> Penggalan Teks
###
Kenanglah Agama Islam Pun Menjalin Hiperrealitas




Apa yang kau resahkan dalam dunia yang hiperrealitas versi keumuman dunia yang berorientasi pada nilai-nilai material, Taufik? Yang mana manusia menjadi budaya pencitraan lagi penampakan demi penampakan; lebih mengutamakan wadah tinimbang isi, lebih mengutamakan baju di banding sesuatu di dalam diri manusia, yakni hati-akalnya atau moralnya; lebih mendahului kepameran dibanding keikhlasan. 

Kenanglah, zaman islam, sejak keberadaanya telah menjalin realitas hiper—sesuatu yang melampaui kenyataan yang sesungguhnya--; apakah engkau lupa turun-temurun orang-orang yang mempercayai kenabian? Apakah engkau lupa bahwasanya nabi-nabi senantiasa mengenang nabi-nabi yang lain, dan saling berdialog yang itu adalah dialog di luar kenyataan yang sesungguhnya?

Uraikan padaku: apa makna dialog dalam keislaman?

Jika engkau enggan berpikir tentang hal tersebut, maka aku tawarkan jawaban. 

Dialog dalam keislaman adalah dialog yang itu tidak sekedar pada realitas yang sesungguhnya; memang, dialog itu orientasi kuatnya adalah realitas yang sesungguhnya, namun dalam keislaman, dialog itu pun akan menjadi dialog yang itu menjalin kepada orang-orang pendahulunya; yang itu adalah kesamaan visi atau kesamaan prinsip, dan yang berbeda adalah tentang perwujudan mendayakan prinsip.
###
> Data
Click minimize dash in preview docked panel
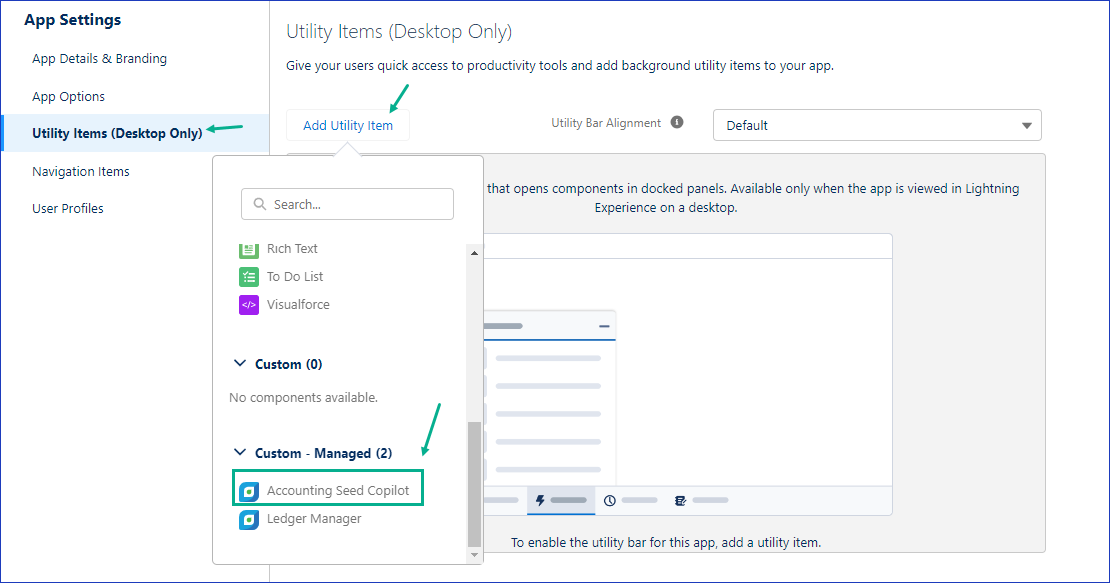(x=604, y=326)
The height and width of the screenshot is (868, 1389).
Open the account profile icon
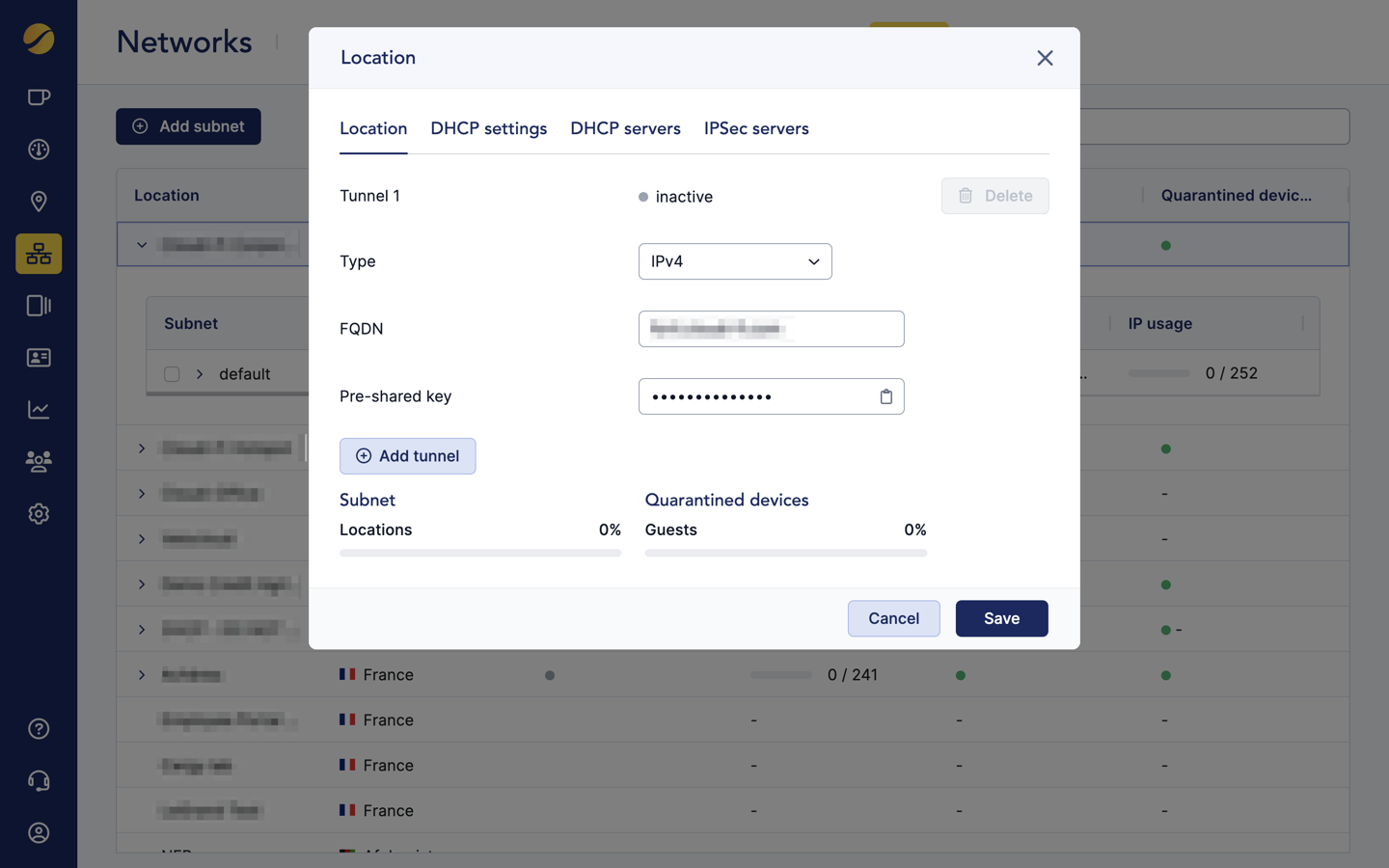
###
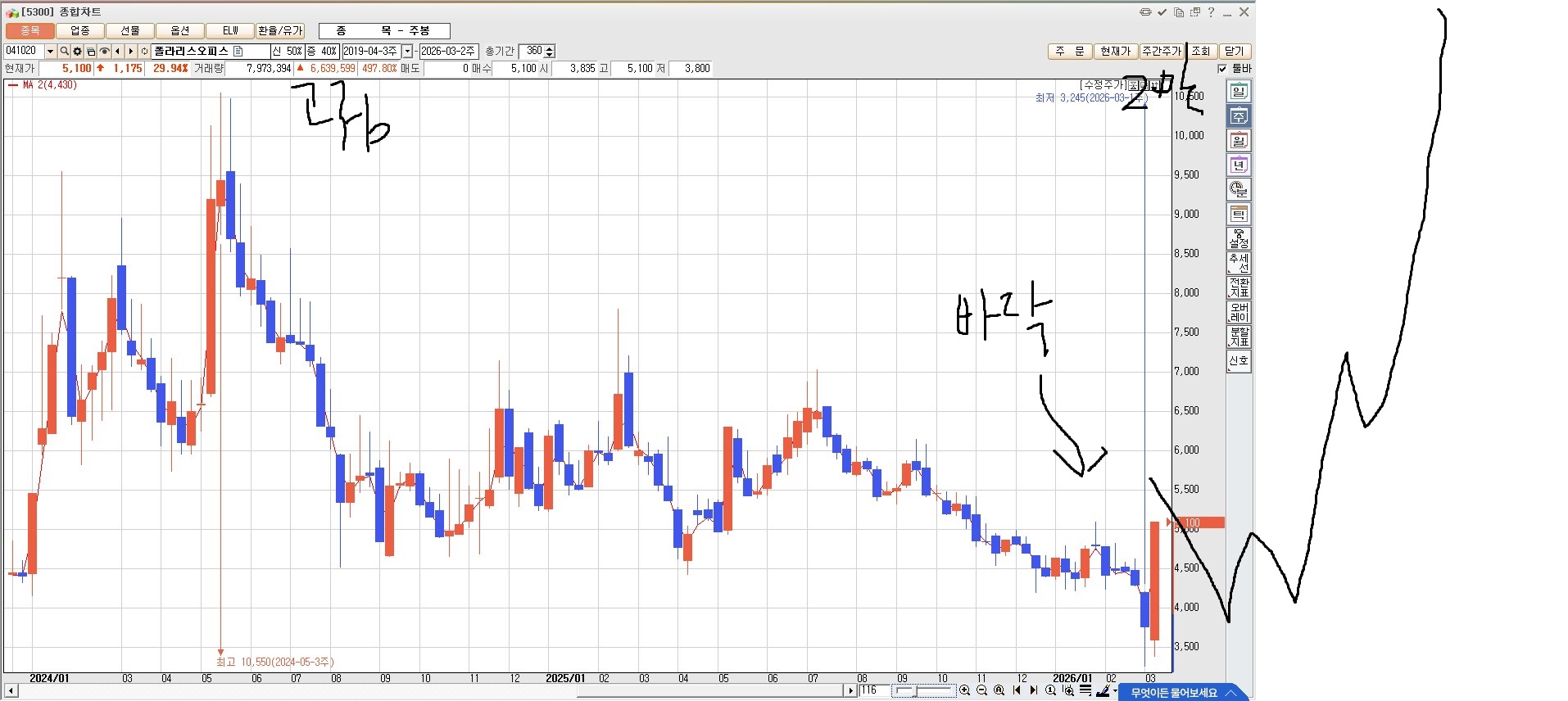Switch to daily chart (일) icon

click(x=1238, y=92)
###
> Tugas Latihan
- A) Ringkas paragraf dalam penggalan teks yang diawali "Dialog dalam keislaman adalah" menjadi daftar poin tanpa menghilangkan fakta utamanya.
- B) Tuliskan kembali tanpa perubahan bagian penggalan teks yang bermula pada kata-kata "Apa yang kau" dan berakhir setelah kata-kata "kenyataan yang sesungguhnya?".

> Jawaban Latihan
- A)
- Dialog dalam keislaman tidak sekadar berada pada realitas yang sesungguhnya.
- Orientasi kuatnya memang realitas yang sesungguhnya.
- Namun, dialog itu juga menjalin hubungan dengan orang-orang pendahulu.
- Jalinan itu berupa kesamaan visi atau prinsip.
- Yang berbeda adalah perwujudan dalam mendayakan prinsip tersebut.

- B)
Apa yang kau resahkan dalam dunia yang hiperrealitas versi keumuman dunia yang berorientasi pada nilai-nilai material, Taufik? Yang mana manusia menjadi budaya pencitraan lagi penampakan demi penampakan; lebih mengutamakan wadah tinimbang isi, lebih mengutamakan baju di banding sesuatu di dalam diri manusia, yakni hati-akalnya atau moralnya; lebih mendahului kepameran dibanding keikhlasan. 

Kenanglah, zaman islam, sejak keberadaanya telah menjalin realitas hiper—sesuatu yang melampaui kenyataan yang sesungguhnya--; apakah engkau lupa turun-temurun orang-orang yang mempercayai kenabian? Apakah engkau lupa bahwasanya nabi-nabi senantiasa mengenang nabi-nabi yang lain, dan saling berdialog yang itu adalah dialog di luar kenyataan yang sesungguhnya?